_ACTION ITEM_. Transcribe the listing that follows in full, exactly, and drop its images.

_EXERCISE DATA_.
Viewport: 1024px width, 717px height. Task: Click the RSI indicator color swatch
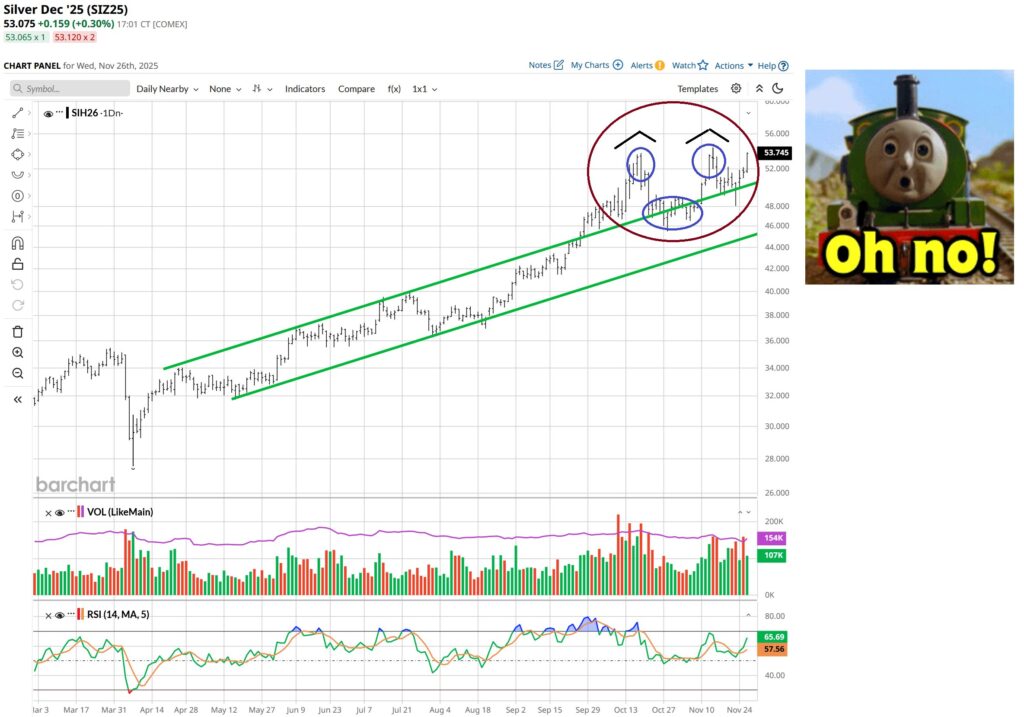(x=80, y=615)
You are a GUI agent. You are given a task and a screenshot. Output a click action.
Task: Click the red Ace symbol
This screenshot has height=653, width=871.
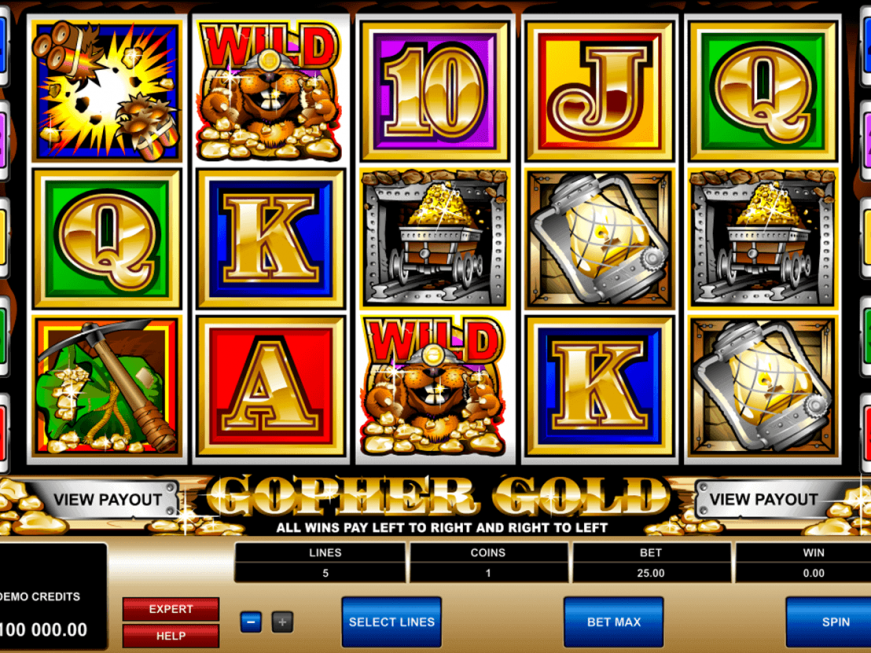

_PROBLEM SOLUTION_.
Viewport: 1024px width, 717px height. Task: Click the RSI indicator color swatch
(x=80, y=615)
You are a GUI agent. You are given a task and a screenshot. Output a click action.
Task: Click the red Ace symbol
This screenshot has height=653, width=871.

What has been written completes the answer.